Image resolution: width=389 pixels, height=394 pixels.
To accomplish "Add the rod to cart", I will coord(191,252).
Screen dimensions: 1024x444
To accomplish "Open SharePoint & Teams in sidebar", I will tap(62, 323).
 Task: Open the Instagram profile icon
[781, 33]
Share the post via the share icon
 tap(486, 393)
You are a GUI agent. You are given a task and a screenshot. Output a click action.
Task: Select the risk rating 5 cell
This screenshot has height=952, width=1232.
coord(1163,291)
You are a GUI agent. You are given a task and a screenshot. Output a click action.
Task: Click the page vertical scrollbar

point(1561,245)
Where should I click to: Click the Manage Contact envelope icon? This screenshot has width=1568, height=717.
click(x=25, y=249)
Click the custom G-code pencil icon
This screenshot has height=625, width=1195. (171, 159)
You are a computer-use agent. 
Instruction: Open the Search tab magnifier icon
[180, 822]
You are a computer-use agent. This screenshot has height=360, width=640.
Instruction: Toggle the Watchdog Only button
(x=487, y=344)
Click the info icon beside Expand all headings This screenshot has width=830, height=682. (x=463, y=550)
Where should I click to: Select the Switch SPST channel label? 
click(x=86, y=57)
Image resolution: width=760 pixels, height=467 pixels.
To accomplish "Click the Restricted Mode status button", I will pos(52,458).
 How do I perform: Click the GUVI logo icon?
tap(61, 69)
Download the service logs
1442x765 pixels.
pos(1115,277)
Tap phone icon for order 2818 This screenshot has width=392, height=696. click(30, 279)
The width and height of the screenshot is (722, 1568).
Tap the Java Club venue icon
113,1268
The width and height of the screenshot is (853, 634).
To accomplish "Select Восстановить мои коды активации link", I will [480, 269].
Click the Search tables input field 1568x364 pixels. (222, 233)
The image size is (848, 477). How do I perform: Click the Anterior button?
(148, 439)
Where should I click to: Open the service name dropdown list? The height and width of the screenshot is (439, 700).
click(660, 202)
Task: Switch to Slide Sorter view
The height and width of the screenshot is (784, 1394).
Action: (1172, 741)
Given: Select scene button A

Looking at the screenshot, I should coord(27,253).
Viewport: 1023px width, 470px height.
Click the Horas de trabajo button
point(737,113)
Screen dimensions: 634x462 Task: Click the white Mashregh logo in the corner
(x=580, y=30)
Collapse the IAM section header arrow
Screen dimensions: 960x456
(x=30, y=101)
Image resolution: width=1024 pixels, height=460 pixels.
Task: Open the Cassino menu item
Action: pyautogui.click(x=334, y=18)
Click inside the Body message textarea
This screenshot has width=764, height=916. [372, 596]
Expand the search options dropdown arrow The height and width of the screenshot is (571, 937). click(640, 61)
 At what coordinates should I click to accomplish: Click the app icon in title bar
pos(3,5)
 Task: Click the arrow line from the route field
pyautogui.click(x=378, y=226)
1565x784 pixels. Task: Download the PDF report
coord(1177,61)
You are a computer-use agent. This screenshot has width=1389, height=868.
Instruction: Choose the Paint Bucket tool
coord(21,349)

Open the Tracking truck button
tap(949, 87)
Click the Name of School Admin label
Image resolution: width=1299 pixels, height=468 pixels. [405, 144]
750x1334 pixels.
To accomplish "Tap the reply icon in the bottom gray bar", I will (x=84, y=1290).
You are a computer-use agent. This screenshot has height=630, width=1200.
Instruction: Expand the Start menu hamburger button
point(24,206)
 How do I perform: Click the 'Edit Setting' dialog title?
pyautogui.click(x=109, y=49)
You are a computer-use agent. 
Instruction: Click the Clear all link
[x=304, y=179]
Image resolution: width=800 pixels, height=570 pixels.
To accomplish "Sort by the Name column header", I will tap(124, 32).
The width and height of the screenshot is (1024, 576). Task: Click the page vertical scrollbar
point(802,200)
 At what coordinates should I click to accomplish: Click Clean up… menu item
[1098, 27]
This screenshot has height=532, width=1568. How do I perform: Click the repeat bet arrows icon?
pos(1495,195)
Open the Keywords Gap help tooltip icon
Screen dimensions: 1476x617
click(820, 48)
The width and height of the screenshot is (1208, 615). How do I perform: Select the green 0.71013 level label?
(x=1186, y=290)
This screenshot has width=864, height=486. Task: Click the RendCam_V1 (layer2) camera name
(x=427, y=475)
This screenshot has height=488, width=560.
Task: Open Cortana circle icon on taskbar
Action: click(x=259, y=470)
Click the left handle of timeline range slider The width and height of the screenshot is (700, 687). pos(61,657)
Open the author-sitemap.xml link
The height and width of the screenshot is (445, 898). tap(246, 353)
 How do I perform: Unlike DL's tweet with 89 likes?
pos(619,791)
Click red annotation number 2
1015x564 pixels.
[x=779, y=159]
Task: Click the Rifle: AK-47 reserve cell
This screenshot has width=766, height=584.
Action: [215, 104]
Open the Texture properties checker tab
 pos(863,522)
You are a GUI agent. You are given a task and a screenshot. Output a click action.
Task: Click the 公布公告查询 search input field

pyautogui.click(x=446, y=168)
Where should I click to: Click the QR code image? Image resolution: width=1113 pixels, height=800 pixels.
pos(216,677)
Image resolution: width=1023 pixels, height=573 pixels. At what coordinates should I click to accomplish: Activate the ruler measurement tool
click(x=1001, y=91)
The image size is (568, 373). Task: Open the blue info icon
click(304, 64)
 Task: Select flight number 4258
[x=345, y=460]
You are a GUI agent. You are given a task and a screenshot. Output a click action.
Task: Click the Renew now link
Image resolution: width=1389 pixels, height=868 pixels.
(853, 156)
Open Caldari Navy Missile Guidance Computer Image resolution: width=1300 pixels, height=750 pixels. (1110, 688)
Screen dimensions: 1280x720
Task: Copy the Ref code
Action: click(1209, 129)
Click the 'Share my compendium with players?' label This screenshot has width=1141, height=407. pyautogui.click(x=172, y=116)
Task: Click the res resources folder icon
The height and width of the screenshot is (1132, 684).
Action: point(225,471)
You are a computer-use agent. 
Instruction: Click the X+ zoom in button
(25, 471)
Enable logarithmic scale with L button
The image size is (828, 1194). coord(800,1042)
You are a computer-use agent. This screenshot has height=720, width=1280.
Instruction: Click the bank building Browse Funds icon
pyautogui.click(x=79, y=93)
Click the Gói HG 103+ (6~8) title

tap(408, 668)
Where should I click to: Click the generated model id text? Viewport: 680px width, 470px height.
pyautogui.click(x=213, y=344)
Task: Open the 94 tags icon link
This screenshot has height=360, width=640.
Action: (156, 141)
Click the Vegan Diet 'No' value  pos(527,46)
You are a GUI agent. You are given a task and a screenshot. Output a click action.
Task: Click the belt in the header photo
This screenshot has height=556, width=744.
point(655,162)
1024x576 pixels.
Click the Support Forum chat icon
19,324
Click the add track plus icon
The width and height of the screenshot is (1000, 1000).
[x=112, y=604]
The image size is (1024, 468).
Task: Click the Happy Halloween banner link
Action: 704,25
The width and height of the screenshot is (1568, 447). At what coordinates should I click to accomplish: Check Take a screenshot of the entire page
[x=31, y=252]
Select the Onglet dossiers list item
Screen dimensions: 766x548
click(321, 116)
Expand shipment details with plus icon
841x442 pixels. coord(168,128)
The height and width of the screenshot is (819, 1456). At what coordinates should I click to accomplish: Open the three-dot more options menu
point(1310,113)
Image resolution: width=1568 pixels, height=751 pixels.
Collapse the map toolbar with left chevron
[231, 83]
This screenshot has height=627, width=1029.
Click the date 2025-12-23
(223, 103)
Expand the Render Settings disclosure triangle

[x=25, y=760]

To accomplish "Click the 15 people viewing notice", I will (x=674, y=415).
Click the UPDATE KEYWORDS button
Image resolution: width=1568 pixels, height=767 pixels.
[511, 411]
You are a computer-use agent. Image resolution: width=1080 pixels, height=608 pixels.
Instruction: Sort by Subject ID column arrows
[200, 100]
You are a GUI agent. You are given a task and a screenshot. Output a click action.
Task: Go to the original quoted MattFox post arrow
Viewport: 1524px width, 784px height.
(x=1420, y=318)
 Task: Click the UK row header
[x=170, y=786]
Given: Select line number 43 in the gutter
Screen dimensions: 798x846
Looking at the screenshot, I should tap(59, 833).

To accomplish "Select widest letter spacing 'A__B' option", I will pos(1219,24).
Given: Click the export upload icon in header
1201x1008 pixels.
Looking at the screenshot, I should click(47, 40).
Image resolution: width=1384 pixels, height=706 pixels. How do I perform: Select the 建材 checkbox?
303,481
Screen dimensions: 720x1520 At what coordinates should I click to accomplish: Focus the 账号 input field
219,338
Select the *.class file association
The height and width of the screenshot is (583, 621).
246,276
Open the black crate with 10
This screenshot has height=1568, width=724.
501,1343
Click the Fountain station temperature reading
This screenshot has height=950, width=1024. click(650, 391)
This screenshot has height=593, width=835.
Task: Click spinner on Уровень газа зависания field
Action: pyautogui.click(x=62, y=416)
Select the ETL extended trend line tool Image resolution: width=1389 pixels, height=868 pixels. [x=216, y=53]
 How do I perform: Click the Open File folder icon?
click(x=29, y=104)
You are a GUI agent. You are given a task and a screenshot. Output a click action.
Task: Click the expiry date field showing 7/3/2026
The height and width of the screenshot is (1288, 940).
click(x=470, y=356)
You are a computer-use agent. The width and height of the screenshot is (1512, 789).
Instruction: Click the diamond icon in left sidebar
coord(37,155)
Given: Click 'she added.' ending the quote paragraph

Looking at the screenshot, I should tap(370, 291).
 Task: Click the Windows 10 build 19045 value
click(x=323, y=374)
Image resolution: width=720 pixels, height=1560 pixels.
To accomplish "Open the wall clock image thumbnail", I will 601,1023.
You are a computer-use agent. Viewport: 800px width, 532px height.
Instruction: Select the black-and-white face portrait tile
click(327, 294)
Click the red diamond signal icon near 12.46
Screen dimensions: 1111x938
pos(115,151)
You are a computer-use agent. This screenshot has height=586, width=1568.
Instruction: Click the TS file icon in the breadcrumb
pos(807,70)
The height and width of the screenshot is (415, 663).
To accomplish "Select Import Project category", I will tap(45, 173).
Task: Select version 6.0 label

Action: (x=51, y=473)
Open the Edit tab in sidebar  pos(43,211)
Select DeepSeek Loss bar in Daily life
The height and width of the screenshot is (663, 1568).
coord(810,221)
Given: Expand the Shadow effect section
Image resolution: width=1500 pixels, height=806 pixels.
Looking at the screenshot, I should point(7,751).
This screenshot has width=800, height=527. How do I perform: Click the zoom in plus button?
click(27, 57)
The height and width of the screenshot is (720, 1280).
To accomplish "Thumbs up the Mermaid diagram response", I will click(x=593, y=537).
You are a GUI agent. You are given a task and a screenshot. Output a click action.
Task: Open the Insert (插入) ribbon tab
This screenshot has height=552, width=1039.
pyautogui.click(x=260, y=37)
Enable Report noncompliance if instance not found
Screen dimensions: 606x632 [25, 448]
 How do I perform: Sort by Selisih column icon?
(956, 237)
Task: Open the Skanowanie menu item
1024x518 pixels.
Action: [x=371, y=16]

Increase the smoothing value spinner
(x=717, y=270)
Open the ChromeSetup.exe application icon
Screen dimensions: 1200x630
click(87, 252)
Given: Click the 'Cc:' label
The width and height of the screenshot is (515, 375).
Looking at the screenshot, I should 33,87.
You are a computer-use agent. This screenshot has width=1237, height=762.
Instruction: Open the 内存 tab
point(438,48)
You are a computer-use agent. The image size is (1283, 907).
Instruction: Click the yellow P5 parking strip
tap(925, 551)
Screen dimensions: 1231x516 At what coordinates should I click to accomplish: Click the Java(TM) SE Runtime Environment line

= = = = =

*Requirement:*
Copy each line above containing the string "cell".

*Task answer:*
Task: Select the risk rating 5 cell
Task: Click the Rifle: AK-47 reserve cell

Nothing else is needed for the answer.